# Task
Repeat each line of the listing exactly as written.

# Extracted data

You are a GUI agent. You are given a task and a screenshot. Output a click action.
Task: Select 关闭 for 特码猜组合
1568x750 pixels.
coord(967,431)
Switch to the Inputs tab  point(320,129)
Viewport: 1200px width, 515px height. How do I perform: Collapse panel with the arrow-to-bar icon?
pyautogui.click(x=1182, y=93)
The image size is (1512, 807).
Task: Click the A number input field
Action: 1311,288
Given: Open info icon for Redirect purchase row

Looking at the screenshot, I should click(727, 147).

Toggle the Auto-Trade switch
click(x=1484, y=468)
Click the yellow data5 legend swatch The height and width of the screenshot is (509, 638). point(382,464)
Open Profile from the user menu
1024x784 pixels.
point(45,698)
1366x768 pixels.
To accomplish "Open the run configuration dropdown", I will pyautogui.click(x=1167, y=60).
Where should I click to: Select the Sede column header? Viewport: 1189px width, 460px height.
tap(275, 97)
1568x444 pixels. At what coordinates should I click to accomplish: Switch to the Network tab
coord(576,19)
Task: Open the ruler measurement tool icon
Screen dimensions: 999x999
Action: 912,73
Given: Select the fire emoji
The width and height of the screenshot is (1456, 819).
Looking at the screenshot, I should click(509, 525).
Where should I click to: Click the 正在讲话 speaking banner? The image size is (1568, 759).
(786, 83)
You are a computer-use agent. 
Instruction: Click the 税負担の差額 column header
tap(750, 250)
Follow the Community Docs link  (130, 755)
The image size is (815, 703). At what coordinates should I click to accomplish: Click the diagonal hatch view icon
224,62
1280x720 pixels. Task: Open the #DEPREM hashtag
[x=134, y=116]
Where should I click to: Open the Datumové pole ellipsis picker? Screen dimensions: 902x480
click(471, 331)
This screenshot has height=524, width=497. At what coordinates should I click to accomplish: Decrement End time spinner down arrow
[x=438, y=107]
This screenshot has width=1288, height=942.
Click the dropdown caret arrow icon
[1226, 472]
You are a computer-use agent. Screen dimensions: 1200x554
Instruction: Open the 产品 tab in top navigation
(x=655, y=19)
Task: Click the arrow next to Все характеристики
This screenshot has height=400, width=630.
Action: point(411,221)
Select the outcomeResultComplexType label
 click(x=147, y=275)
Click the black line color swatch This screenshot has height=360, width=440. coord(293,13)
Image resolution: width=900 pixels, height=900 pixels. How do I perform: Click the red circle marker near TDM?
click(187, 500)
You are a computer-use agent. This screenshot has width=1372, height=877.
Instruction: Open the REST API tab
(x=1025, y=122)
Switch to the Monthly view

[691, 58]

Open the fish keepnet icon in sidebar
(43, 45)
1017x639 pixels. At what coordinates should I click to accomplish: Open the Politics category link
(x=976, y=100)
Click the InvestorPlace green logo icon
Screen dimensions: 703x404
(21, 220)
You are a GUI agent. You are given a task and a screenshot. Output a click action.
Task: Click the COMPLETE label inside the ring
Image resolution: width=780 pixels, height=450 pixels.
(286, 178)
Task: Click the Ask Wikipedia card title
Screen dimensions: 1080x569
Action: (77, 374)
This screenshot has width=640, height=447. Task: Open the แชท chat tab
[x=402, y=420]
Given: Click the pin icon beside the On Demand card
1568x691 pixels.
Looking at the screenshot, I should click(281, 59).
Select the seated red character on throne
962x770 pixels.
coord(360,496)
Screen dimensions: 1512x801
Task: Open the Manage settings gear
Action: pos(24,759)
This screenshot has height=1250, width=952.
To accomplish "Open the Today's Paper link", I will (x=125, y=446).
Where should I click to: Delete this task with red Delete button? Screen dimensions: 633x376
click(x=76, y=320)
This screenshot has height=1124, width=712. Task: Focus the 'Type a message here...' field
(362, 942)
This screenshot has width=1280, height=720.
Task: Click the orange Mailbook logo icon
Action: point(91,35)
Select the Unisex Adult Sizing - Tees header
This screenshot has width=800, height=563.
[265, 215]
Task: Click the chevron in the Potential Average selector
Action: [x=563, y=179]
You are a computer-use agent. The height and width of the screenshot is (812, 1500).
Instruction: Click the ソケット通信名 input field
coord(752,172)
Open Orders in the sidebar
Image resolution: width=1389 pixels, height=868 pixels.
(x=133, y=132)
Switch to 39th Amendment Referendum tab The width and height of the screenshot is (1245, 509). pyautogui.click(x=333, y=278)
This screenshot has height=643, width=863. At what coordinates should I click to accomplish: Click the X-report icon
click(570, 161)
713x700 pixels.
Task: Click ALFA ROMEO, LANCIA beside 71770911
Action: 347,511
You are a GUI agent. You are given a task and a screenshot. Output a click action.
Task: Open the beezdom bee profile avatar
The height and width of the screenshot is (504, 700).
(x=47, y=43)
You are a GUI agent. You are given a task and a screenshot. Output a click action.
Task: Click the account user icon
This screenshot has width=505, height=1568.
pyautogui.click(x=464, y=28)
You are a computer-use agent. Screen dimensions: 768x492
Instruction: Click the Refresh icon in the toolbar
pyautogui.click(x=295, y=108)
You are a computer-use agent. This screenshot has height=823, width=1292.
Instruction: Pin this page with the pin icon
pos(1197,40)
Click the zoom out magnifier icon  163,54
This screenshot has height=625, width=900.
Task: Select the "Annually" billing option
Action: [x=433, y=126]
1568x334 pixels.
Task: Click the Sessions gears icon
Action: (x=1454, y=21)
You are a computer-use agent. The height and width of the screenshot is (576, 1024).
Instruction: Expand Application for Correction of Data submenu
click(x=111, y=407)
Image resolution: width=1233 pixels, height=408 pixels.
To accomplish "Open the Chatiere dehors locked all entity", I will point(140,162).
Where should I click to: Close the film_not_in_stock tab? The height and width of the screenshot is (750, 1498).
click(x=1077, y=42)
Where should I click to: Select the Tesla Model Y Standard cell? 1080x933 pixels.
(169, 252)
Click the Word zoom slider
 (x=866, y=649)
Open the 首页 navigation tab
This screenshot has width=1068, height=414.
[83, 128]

# Exercise solution
You are a GUI agent. You are given a task and a screenshot. Output a click action.
Task: Select 关闭 for 特码猜组合
1568x750 pixels.
coord(967,431)
Switch to the Inputs tab  point(320,129)
Viewport: 1200px width, 515px height. How do I perform: Collapse panel with the arrow-to-bar icon?
pyautogui.click(x=1182, y=93)
The image size is (1512, 807).
Task: Click the A number input field
Action: 1311,288
Given: Open info icon for Redirect purchase row

Looking at the screenshot, I should click(727, 147).

Toggle the Auto-Trade switch
click(x=1484, y=468)
Click the yellow data5 legend swatch The height and width of the screenshot is (509, 638). point(382,464)
Open Profile from the user menu
1024x784 pixels.
point(45,698)
1366x768 pixels.
To accomplish "Open the run configuration dropdown", I will pyautogui.click(x=1167, y=60).
Where should I click to: Select the Sede column header? Viewport: 1189px width, 460px height.
tap(275, 97)
1568x444 pixels. At what coordinates should I click to accomplish: Switch to the Network tab
coord(576,19)
Task: Open the ruler measurement tool icon
Screen dimensions: 999x999
Action: 912,73
Given: Select the fire emoji
The width and height of the screenshot is (1456, 819).
Looking at the screenshot, I should click(509, 525).
Where should I click to: Click the 正在讲话 speaking banner? The image size is (1568, 759).
(786, 83)
You are a computer-use agent. 
Instruction: Click the 税負担の差額 column header
tap(750, 250)
Follow the Community Docs link  (130, 755)
The image size is (815, 703). At what coordinates should I click to accomplish: Click the diagonal hatch view icon
224,62
1280x720 pixels. Task: Open the #DEPREM hashtag
[x=134, y=116]
Where should I click to: Open the Datumové pole ellipsis picker? Screen dimensions: 902x480
click(471, 331)
This screenshot has height=524, width=497. At what coordinates should I click to accomplish: Decrement End time spinner down arrow
[x=438, y=107]
This screenshot has width=1288, height=942.
Click the dropdown caret arrow icon
[1226, 472]
You are a computer-use agent. Screen dimensions: 1200x554
Instruction: Open the 产品 tab in top navigation
(x=655, y=19)
Task: Click the arrow next to Все характеристики
This screenshot has height=400, width=630.
Action: point(411,221)
Select the outcomeResultComplexType label
 click(x=147, y=275)
Click the black line color swatch This screenshot has height=360, width=440. coord(293,13)
Image resolution: width=900 pixels, height=900 pixels. How do I perform: Click the red circle marker near TDM?
click(187, 500)
You are a computer-use agent. This screenshot has width=1372, height=877.
Instruction: Open the REST API tab
(x=1025, y=122)
Switch to the Monthly view

[691, 58]

Open the fish keepnet icon in sidebar
(43, 45)
1017x639 pixels. At what coordinates should I click to accomplish: Open the Politics category link
(x=976, y=100)
Click the InvestorPlace green logo icon
Screen dimensions: 703x404
(21, 220)
You are a GUI agent. You are given a task and a screenshot. Output a click action.
Task: Click the COMPLETE label inside the ring
Image resolution: width=780 pixels, height=450 pixels.
(286, 178)
Task: Click the Ask Wikipedia card title
Screen dimensions: 1080x569
Action: (77, 374)
This screenshot has width=640, height=447. Task: Open the แชท chat tab
[x=402, y=420]
Given: Click the pin icon beside the On Demand card
1568x691 pixels.
Looking at the screenshot, I should click(281, 59).
Select the seated red character on throne
962x770 pixels.
coord(360,496)
Screen dimensions: 1512x801
Task: Open the Manage settings gear
Action: pos(24,759)
This screenshot has height=1250, width=952.
To accomplish "Open the Today's Paper link", I will (x=125, y=446).
Where should I click to: Delete this task with red Delete button? Screen dimensions: 633x376
click(x=76, y=320)
This screenshot has height=1124, width=712. Task: Focus the 'Type a message here...' field
(362, 942)
This screenshot has width=1280, height=720.
Task: Click the orange Mailbook logo icon
Action: point(91,35)
Select the Unisex Adult Sizing - Tees header
This screenshot has width=800, height=563.
[265, 215]
Task: Click the chevron in the Potential Average selector
Action: [x=563, y=179]
You are a computer-use agent. The height and width of the screenshot is (812, 1500).
Instruction: Click the ソケット通信名 input field
coord(752,172)
Open Orders in the sidebar
Image resolution: width=1389 pixels, height=868 pixels.
(x=133, y=132)
Switch to 39th Amendment Referendum tab The width and height of the screenshot is (1245, 509). pyautogui.click(x=333, y=278)
This screenshot has height=643, width=863. At what coordinates should I click to accomplish: Click the X-report icon
click(570, 161)
713x700 pixels.
Task: Click ALFA ROMEO, LANCIA beside 71770911
Action: 347,511
You are a GUI agent. You are given a task and a screenshot. Output a click action.
Task: Open the beezdom bee profile avatar
The height and width of the screenshot is (504, 700).
(x=47, y=43)
You are a GUI agent. You are given a task and a screenshot. Output a click action.
Task: Click the account user icon
This screenshot has width=505, height=1568.
pyautogui.click(x=464, y=28)
You are a computer-use agent. Screen dimensions: 768x492
Instruction: Click the Refresh icon in the toolbar
pyautogui.click(x=295, y=108)
You are a computer-use agent. This screenshot has height=823, width=1292.
Instruction: Pin this page with the pin icon
pos(1197,40)
Click the zoom out magnifier icon  163,54
This screenshot has height=625, width=900.
Task: Select the "Annually" billing option
Action: [x=433, y=126]
1568x334 pixels.
Task: Click the Sessions gears icon
Action: (x=1454, y=21)
You are a computer-use agent. The height and width of the screenshot is (576, 1024).
Instruction: Expand Application for Correction of Data submenu
click(x=111, y=407)
Image resolution: width=1233 pixels, height=408 pixels.
To accomplish "Open the Chatiere dehors locked all entity", I will point(140,162).
Where should I click to: Close the film_not_in_stock tab? The height and width of the screenshot is (750, 1498).
click(x=1077, y=42)
Where should I click to: Select the Tesla Model Y Standard cell? 1080x933 pixels.
(169, 252)
Click the Word zoom slider
 (x=866, y=649)
Open the 首页 navigation tab
This screenshot has width=1068, height=414.
[83, 128]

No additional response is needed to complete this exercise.